The task: Needed from the data below: every line from the one with "Expand the chart to fullscreen" up to and including the one with "720x514 pixels.", repeated exactly and with nothing else.

Given data:
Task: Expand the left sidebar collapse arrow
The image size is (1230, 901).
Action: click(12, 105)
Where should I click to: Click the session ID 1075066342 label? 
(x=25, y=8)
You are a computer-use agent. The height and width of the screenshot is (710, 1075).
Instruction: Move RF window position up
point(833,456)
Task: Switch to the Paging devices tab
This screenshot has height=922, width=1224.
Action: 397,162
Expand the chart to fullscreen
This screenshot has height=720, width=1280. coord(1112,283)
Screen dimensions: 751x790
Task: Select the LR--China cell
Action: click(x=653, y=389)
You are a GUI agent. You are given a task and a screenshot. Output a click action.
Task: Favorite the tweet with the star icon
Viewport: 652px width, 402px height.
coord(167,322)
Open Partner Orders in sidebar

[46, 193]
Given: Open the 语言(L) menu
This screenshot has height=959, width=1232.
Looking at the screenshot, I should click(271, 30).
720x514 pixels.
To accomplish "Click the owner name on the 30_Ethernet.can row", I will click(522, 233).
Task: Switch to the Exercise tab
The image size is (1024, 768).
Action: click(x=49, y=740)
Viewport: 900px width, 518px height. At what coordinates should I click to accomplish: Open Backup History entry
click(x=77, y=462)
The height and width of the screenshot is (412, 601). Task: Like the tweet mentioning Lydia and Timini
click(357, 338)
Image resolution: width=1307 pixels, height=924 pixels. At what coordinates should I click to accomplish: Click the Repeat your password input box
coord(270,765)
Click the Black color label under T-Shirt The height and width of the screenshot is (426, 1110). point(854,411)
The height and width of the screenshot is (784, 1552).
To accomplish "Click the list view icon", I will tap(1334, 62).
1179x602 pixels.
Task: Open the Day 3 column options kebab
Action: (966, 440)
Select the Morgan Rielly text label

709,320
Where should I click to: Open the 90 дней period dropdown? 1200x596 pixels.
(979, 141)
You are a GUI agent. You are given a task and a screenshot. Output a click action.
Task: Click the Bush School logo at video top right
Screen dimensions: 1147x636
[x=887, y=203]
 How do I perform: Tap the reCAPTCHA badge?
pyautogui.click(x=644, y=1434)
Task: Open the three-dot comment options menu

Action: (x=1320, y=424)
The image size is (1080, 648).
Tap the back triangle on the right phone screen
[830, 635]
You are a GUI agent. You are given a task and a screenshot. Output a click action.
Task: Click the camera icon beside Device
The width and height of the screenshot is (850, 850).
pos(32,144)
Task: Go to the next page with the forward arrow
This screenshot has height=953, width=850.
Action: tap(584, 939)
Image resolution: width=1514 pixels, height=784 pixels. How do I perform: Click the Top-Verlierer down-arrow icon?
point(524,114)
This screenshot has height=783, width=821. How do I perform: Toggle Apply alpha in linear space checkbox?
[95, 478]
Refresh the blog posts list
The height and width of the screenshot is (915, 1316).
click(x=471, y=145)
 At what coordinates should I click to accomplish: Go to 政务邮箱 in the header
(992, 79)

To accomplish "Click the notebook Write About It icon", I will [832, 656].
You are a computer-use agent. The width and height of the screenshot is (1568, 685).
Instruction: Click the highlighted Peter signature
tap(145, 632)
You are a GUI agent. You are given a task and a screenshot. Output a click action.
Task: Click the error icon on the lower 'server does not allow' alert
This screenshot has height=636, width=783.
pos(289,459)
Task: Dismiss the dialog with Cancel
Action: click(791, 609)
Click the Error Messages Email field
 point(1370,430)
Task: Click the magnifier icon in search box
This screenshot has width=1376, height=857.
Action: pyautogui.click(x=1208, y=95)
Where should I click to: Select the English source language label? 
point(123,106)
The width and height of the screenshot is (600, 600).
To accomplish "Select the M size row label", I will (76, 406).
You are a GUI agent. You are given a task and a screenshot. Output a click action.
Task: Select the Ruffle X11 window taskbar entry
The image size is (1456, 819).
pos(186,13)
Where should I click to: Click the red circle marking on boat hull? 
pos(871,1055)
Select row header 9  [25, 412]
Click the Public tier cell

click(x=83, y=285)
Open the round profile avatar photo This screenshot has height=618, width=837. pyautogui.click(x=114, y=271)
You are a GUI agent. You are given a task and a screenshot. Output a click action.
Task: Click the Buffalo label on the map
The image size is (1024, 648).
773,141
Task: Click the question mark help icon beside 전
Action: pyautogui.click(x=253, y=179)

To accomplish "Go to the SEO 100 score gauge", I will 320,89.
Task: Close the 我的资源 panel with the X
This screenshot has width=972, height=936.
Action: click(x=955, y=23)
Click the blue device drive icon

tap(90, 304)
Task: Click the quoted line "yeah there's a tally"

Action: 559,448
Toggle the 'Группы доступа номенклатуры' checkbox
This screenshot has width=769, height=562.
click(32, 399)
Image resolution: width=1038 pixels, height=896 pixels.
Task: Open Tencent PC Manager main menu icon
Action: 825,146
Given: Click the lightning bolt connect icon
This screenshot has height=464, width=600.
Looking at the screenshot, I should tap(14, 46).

Solved problem:
Expand the chart to fullscreen
This screenshot has height=720, width=1280. coord(1112,283)
Screen dimensions: 751x790
Task: Select the LR--China cell
Action: click(x=653, y=389)
You are a GUI agent. You are given a task and a screenshot. Output a click action.
Task: Favorite the tweet with the star icon
Viewport: 652px width, 402px height.
coord(167,322)
Open Partner Orders in sidebar

[46, 193]
Given: Open the 语言(L) menu
This screenshot has height=959, width=1232.
Looking at the screenshot, I should click(271, 30).
720x514 pixels.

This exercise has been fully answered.